§ **The task**
With pictures left out, output word for word the lines from the one containing "Viewport: 1568px width, 557px height." through the end of the material below.

§ **Task material**
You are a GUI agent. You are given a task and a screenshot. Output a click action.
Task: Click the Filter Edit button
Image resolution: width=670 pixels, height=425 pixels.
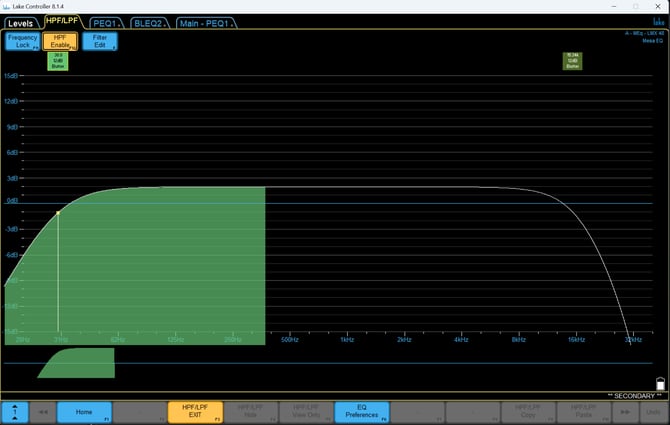point(99,41)
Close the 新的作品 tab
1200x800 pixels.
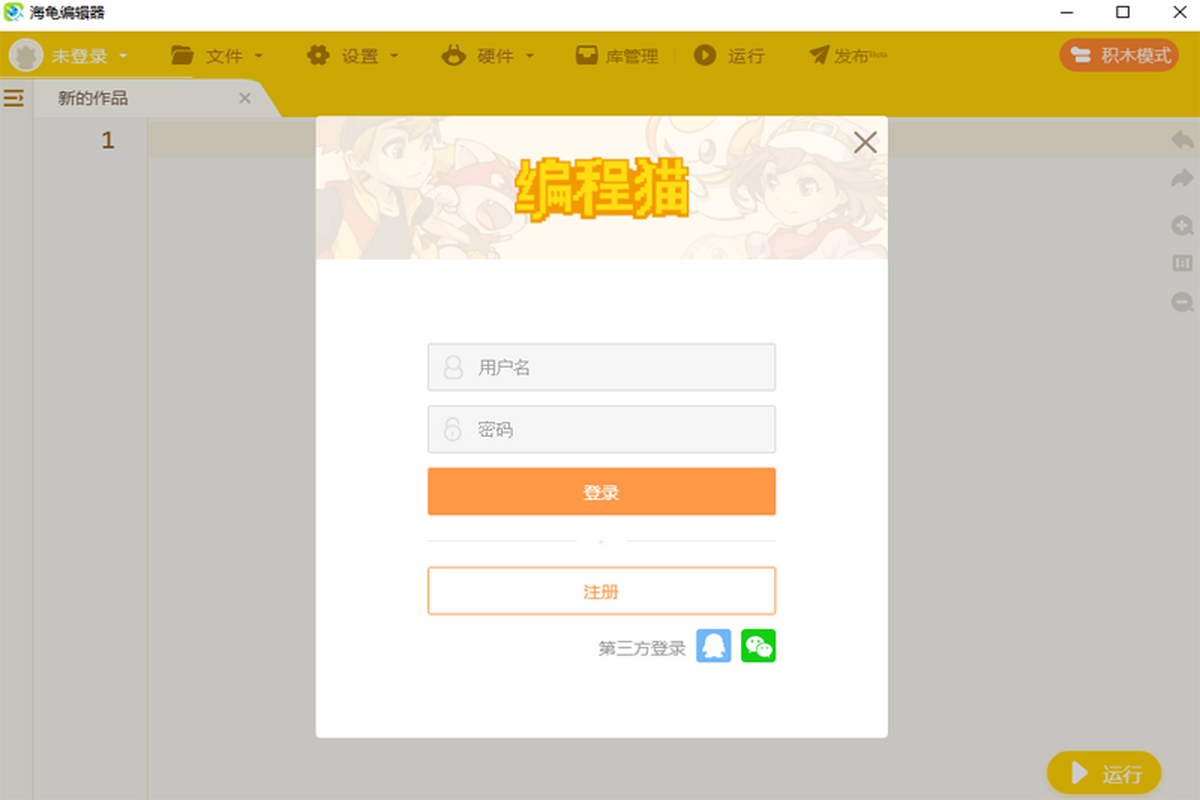(245, 98)
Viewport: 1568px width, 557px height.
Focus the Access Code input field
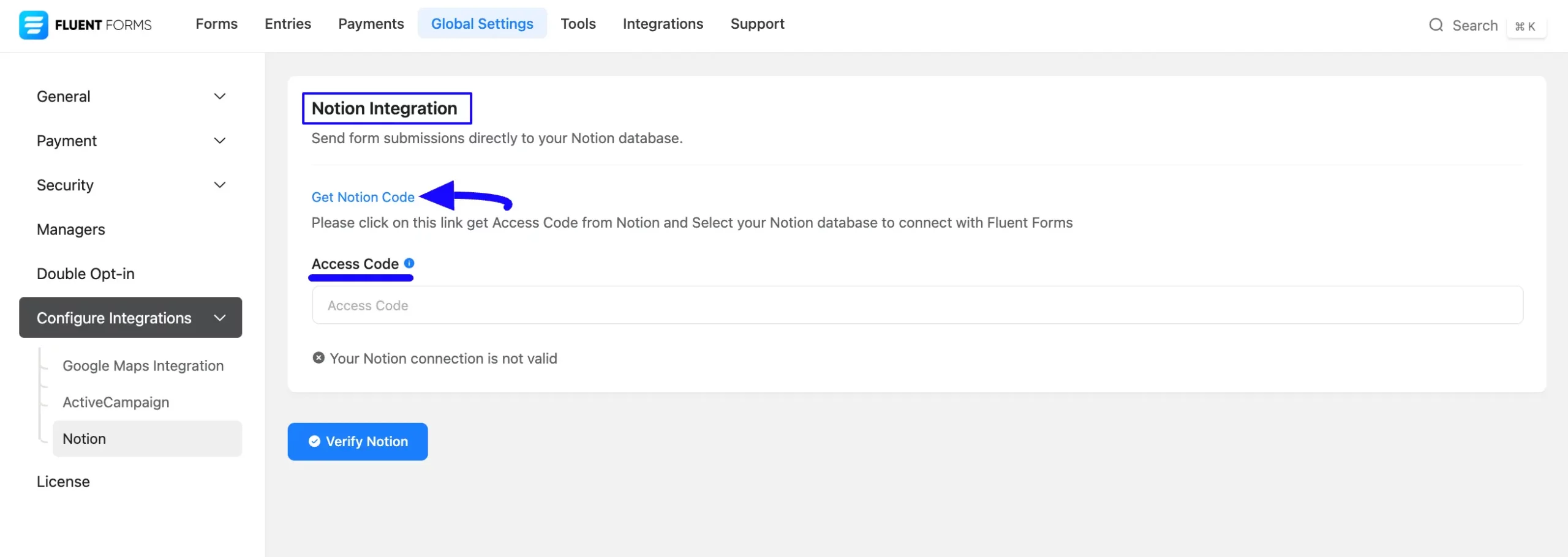[918, 305]
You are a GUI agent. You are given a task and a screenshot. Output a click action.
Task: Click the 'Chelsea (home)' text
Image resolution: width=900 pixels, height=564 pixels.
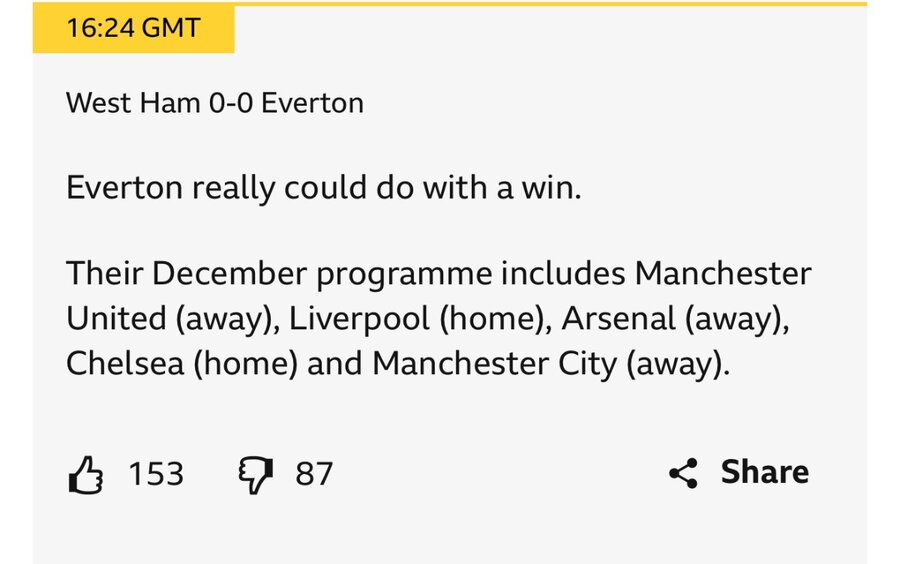pos(182,364)
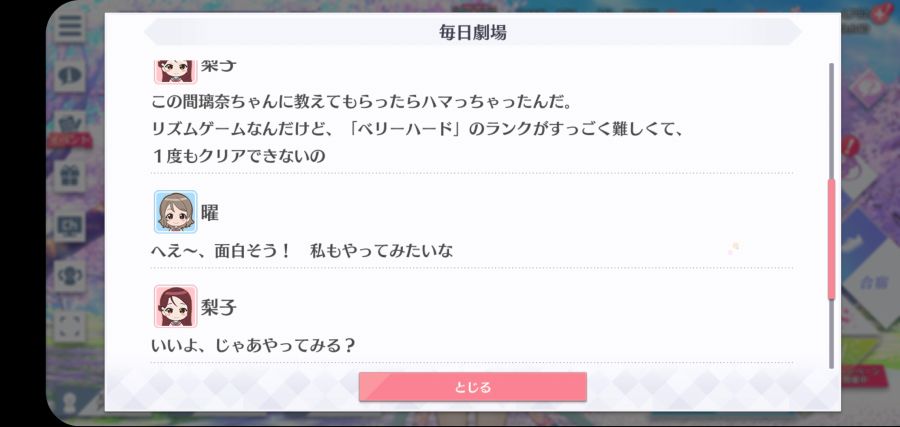
Task: Tap the speech bubble notice icon
Action: click(x=70, y=75)
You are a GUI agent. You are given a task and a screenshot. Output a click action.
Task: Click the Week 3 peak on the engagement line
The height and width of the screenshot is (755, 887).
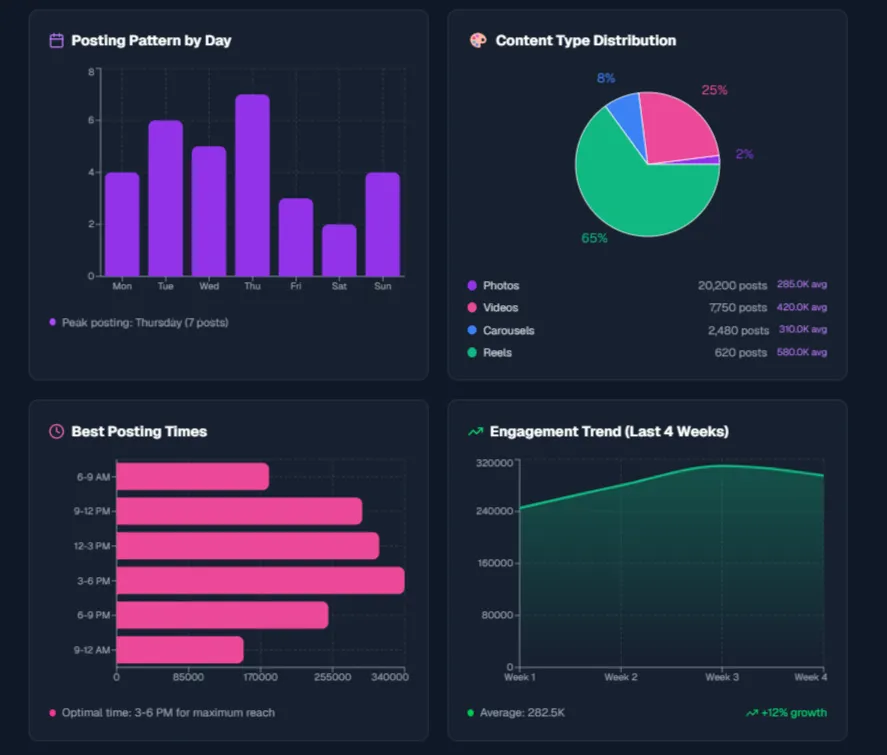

§ **Task result**
Viewport: 1568px width, 557px height.
Focus the Access Code input field
[918, 305]
You are a GUI agent. You are given a task and a screenshot. Output a click action.
Task: Click the 'Chelsea (home)' text
Image resolution: width=900 pixels, height=564 pixels.
pos(182,364)
Task: Tap the speech bubble notice icon
Action: click(x=70, y=75)
You are a GUI agent. You are given a task and a screenshot. Output a click action.
Task: Click the Week 3 peak on the engagement line
The height and width of the screenshot is (755, 887).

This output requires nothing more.